Collect every line of the entries below that contains the string "width", treating uppercase and lowercase as different.

··········

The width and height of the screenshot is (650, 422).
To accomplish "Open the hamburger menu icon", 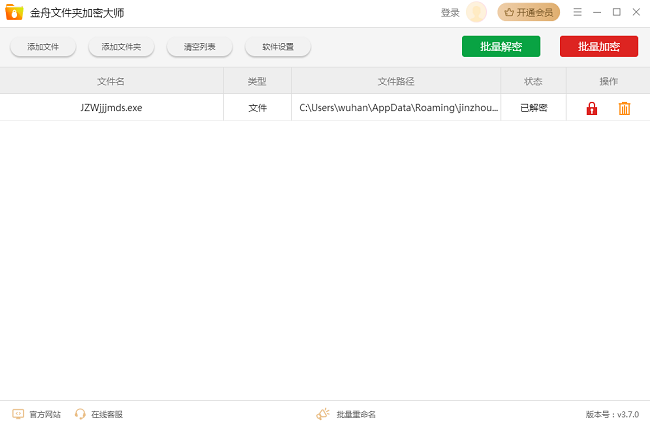I will click(577, 12).
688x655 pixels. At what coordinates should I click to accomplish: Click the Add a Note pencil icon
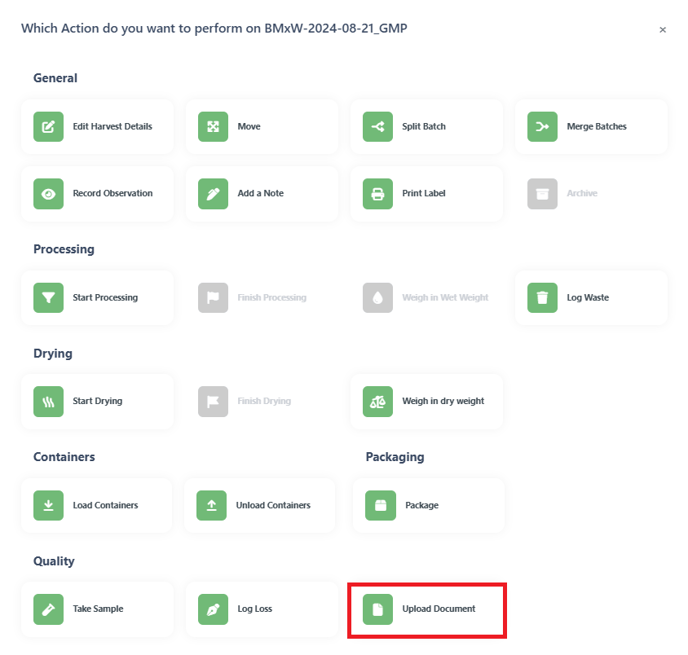[x=213, y=193]
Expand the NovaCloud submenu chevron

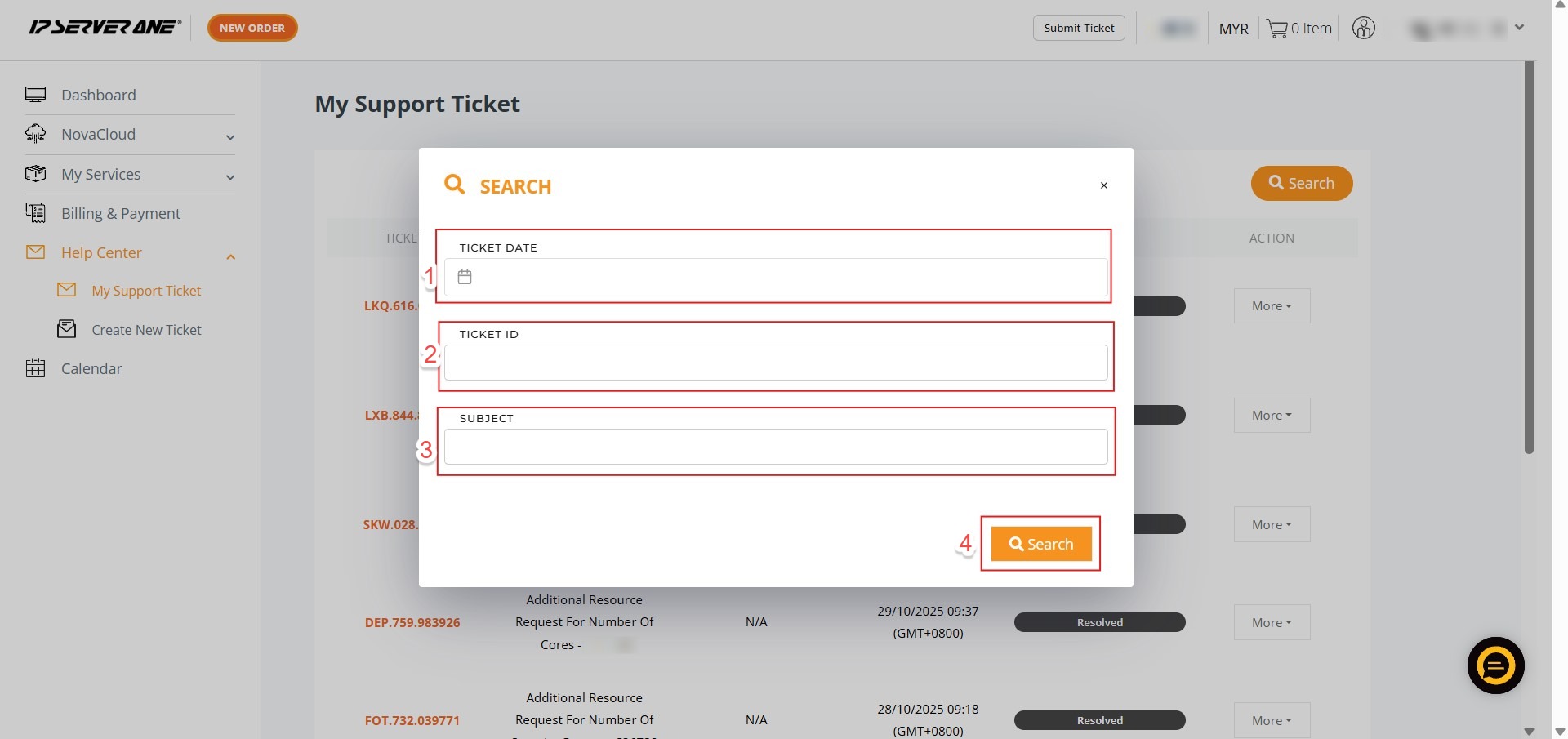click(230, 137)
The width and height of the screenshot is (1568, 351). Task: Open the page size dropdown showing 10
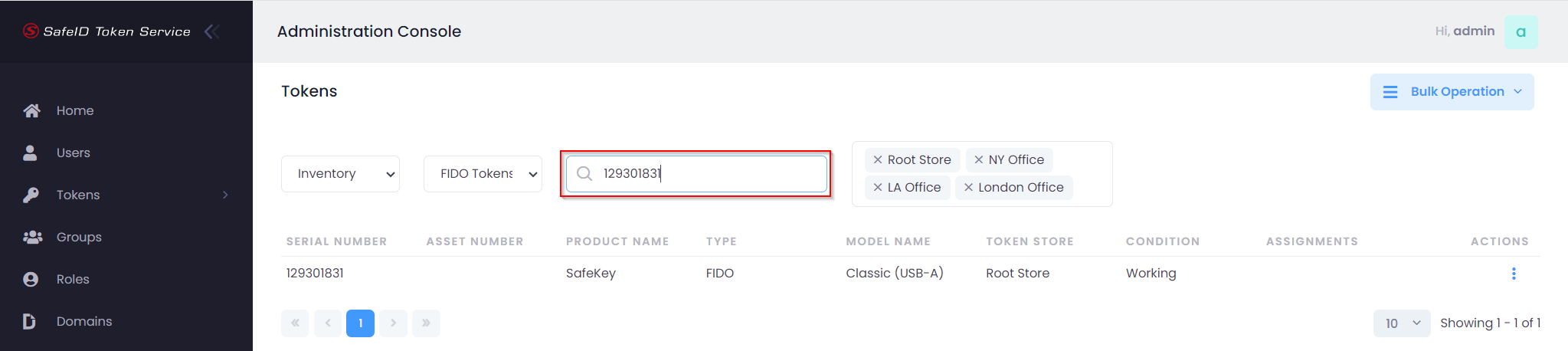(x=1402, y=323)

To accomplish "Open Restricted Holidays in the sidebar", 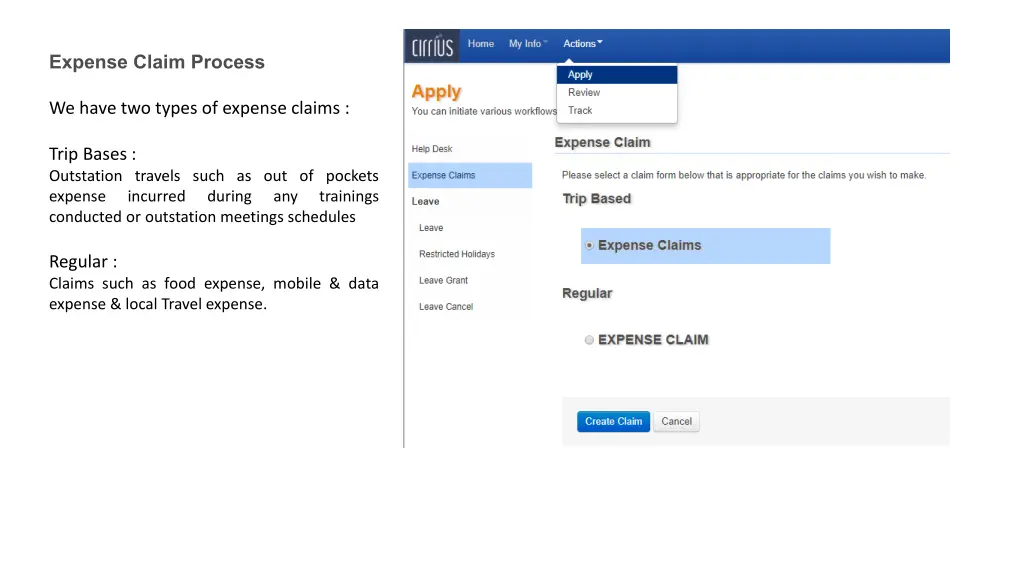I will tap(457, 254).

··········

• [TASK SOLUTION]
The width and height of the screenshot is (650, 422).
The width and height of the screenshot is (1568, 351). Task: Open the page size dropdown showing 10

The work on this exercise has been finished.